Extracurricular primarily explores the traumas of compensated dating through Min-Hee, who mainly engaged in the service to pay for expensive items and support her boyfriend Ki Tae's gaming habit. But stops participating after a traumatic encounter with an abusive client, which leaves her anxious to continue, but also because she attracts the attention of the police. The drama is exceptional in how it shows the destructive effects of the service itself, but as events unfold, the lack of complete portrayal of the dehumanization that many survivors of trauma experience in Min-Hee made it hard for me to empathize with her or even understand the devastating consequences of a society that treats women and young girls in particular who undergo traumatic sexual encounters as disposable objects.

Beyond compensated dating Extracurricular touches on peer and parent bullying. It mainly showcases peer bullying through Ki Tae, who bullies Ji Soo and others he deems weaker than himself. I felt the show doesn't provide valuable insight into why Ki Tae bullies, since we never get to know him personally. We only observe superficial aspects of him, not what drives him, and as such we don't get a deeper understanding of the significance of bullying, especially in South Korea. The show doesn't really delve much in it, especially the ramifications.


As for parent bullying, we get an aspect of it through Gyu-Ri's parents, who perfectly exemplified the high, and most times unrealistic expectations parents place on their children at an early age in that part of the world. I had a hard time believing they were her birth parents in how deplorably they pimped, for a lack of a better word. In that sense, the drama touches on the consequences of parental bullying in general. It doesn't directly address Gyu-Ri's situation with her parents or the repercussions. On the other hand, the way the show portrays Ji Soo seemed unrealistic -- a teenager without parents or a family who practically raises himself becomes as studious and as focused as Ji Soo -- questionable at best. I found the depiction of him as a parentless teenager who can balance the rigid South Korean educational system while at the same time running a demanding side business without anyone in the system noticing a bit far-fetched. He does so much, but he never gets caught until Gyu-Ri enters his life and makes a massive mess of it.

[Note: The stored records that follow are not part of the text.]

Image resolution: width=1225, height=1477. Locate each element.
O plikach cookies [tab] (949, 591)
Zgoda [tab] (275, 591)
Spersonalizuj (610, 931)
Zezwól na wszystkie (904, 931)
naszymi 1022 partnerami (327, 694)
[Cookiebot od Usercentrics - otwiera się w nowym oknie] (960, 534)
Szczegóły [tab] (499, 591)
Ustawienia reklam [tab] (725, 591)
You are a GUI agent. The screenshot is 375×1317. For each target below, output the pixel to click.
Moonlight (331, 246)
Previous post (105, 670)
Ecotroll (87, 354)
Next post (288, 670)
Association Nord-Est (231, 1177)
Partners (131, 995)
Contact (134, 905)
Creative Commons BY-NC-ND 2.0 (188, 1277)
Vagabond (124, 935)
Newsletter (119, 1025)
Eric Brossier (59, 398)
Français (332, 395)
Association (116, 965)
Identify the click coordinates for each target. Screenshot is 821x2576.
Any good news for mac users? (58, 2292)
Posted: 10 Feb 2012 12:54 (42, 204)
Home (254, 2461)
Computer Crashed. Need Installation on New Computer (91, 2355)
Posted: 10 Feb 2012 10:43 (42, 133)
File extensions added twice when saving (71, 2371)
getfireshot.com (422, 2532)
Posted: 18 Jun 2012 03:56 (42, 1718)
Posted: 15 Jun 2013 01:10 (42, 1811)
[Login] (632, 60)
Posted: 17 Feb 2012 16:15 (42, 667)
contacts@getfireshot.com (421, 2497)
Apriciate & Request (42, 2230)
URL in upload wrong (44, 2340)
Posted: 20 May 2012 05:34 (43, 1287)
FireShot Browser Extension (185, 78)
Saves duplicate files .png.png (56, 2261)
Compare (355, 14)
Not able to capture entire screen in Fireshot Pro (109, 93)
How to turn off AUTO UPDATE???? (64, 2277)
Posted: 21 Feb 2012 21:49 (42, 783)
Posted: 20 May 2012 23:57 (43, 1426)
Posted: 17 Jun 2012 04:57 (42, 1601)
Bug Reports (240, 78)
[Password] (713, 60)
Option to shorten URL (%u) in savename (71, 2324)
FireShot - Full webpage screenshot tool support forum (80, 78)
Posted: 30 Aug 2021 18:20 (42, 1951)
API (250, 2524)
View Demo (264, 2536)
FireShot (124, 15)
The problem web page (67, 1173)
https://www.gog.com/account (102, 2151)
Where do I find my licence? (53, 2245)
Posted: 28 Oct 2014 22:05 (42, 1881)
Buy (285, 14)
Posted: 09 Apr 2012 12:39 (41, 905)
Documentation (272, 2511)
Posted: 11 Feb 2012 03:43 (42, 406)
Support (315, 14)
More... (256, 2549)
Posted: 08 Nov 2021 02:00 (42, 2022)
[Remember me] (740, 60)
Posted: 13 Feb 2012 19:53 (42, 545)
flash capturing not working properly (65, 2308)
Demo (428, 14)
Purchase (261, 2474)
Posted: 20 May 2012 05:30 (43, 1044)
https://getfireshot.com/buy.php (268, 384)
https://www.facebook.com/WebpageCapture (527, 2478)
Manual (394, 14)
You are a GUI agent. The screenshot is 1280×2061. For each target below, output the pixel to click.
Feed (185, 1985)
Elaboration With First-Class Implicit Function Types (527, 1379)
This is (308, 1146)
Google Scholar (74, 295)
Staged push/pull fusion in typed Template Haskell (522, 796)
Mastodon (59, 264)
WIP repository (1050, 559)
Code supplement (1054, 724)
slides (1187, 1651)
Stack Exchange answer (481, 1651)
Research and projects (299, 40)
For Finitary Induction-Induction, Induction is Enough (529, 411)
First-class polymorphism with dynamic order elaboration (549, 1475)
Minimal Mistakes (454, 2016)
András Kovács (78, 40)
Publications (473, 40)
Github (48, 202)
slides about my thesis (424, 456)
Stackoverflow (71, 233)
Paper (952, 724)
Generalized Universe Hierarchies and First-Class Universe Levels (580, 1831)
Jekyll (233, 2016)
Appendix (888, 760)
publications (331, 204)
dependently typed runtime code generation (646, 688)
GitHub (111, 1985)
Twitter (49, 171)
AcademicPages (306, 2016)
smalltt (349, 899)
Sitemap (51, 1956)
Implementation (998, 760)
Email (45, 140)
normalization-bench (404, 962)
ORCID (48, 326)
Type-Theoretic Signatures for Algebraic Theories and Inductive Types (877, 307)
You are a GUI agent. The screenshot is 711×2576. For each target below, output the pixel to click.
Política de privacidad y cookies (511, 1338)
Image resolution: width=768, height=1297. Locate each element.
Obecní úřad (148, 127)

Still, one of the strongest points of Extracurricular is that it doesn't portray characters as inherently good or evil. All the main characters have moral failings; Ji Soo arranges criminal activity, Gyu-Ri blackmails Ji-soo, Min-hee engages in what Korea considers prostitution, and Ki Tae is a bully. Further, the drama doesn't condemn them for their actions, but instead showcases situations where we as viewers can make our own judgments. Unequivocally, Kim Dong Hee shines as Ji Soo and depicts the character's emotional complexity to the fullest. Park Joo-Hyun performs well as the finicky Gyu-Ri, who constantly switches between an innocent and downright crazy person.


The show is a definite departure from the cliched high school drama genre, and I commend it for the in-your-face method it uses to bring the issue to the forefront, especially the very real dangers of compensated dating. I, for one, didn't know that such a service as compensated dating existed before watching this drama. And to know that older men, or should I say people engage much younger people, sometimes as young as 11 years old for sex, are abhorring. It is difficult to express how terrible it was to know that children, teenagers, and young adults are putting themselves at such a risk for whatever reason and are exploited for it.


Extracurricular starts strong and tackles some serious issues. Still, I felt it lost its focus as it moved further into its development, because it took on too many such issues simultaneously and failed to address them fully in its quest to be different than the cliched high school dramas. That does not take away from the superb performances from the cast, in particular Ji Soo's muscleman Choi Min Soo (Choi Min Soo) and Homeroom teacher Jo Jin Woo (Park Hyuk Kwon). Most importantly, the show paints a vivid picture in its narrative that just because someone appears okay on the outside, it doesn't mean they are on the inside, and pretending otherwise may have detrimental consequences, as clearly depicted in this drama.